Hey OK Akios, you're not allowed to advertise on this site, unless you become a site sponsor. Tommy Farmer is the sponsor of this particular forum (Distance Casting). For information on becoming a site sponsor and getting your own forum, contact sand flea (the site owner).

Welcome to P&S.

BHT


----------



## dudeondacouch (Apr 6, 2010)

AbuMike said:


> ...besides I don't see me or many other standing chest deep cranking Drum or Trout with the reel under water..

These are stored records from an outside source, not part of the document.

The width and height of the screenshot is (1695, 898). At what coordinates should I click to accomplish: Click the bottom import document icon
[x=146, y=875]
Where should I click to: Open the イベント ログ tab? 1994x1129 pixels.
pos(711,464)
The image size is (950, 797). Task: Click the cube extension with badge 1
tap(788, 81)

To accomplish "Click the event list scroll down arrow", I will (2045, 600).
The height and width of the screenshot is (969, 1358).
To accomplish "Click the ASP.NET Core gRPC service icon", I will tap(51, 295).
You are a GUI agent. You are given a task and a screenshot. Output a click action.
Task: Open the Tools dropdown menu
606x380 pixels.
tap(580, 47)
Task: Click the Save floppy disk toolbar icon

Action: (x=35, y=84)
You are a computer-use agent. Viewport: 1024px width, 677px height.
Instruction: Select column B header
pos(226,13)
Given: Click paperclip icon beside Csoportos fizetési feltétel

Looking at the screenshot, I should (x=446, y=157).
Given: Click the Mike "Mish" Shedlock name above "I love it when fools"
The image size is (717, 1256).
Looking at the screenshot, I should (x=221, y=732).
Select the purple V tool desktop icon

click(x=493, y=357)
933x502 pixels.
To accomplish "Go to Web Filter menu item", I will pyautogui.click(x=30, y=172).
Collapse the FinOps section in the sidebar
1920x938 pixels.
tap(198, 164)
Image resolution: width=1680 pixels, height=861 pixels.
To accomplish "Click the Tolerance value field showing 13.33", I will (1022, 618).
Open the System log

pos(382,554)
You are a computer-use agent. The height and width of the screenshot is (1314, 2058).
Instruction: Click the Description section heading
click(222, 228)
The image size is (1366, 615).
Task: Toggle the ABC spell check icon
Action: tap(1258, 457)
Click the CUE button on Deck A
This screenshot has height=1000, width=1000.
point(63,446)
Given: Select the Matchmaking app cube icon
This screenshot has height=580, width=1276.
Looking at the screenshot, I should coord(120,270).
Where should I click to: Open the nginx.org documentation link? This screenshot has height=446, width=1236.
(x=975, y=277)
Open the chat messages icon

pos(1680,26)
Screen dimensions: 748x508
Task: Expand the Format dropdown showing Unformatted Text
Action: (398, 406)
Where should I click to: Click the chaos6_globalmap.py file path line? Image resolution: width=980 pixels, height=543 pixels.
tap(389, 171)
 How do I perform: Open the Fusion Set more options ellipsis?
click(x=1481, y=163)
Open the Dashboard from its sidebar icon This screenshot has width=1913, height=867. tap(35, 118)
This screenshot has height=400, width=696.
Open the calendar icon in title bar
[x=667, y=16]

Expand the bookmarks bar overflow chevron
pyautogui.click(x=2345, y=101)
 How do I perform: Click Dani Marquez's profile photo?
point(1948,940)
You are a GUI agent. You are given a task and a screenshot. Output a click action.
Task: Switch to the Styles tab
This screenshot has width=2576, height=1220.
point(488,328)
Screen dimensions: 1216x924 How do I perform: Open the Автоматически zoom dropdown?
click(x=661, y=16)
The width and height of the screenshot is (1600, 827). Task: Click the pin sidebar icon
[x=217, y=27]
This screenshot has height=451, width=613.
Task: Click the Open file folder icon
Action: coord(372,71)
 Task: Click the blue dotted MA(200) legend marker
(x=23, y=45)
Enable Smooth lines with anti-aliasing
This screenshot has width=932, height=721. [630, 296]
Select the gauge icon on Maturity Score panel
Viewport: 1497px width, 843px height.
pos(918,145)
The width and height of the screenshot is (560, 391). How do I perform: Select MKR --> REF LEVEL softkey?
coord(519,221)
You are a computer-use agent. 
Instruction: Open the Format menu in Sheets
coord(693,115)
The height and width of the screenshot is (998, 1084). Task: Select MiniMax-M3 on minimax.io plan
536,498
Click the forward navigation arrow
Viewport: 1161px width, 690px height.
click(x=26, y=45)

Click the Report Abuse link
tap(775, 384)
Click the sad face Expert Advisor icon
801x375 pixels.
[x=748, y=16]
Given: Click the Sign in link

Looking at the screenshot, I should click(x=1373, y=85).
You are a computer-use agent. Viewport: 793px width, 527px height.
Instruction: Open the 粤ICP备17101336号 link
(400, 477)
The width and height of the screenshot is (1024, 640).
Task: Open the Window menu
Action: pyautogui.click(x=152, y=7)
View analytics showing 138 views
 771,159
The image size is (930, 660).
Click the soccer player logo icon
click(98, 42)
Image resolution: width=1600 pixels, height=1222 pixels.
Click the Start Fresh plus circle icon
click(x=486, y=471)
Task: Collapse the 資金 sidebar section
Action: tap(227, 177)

Why not? It's a hoot.  :fishing:


----------



## SALTSHAKER (Dec 5, 2002)

got em


----------



## RocknReds (Jun 13, 2010)

The US importer received them last week. So get your orders into Tommy. They're a great reel.


----------



## roostertail (Jul 7, 2012)

Why don't we see more long distance spinners in the states with the wide shallow spool like this Akios has? Tommy when will you have them?


----------



## Tommy (Jan 24, 2001)

I've posted up on my forum down below. Next week i'll have the AK 90 and 100 in stock.

Tommy


----------



## anw0625 (Aug 7, 2008)

Any news on the AK 90 and 100?


----------



## bronzbck1 (Jun 13, 2007)

There is a new 80 too. It has an easier price tag


----------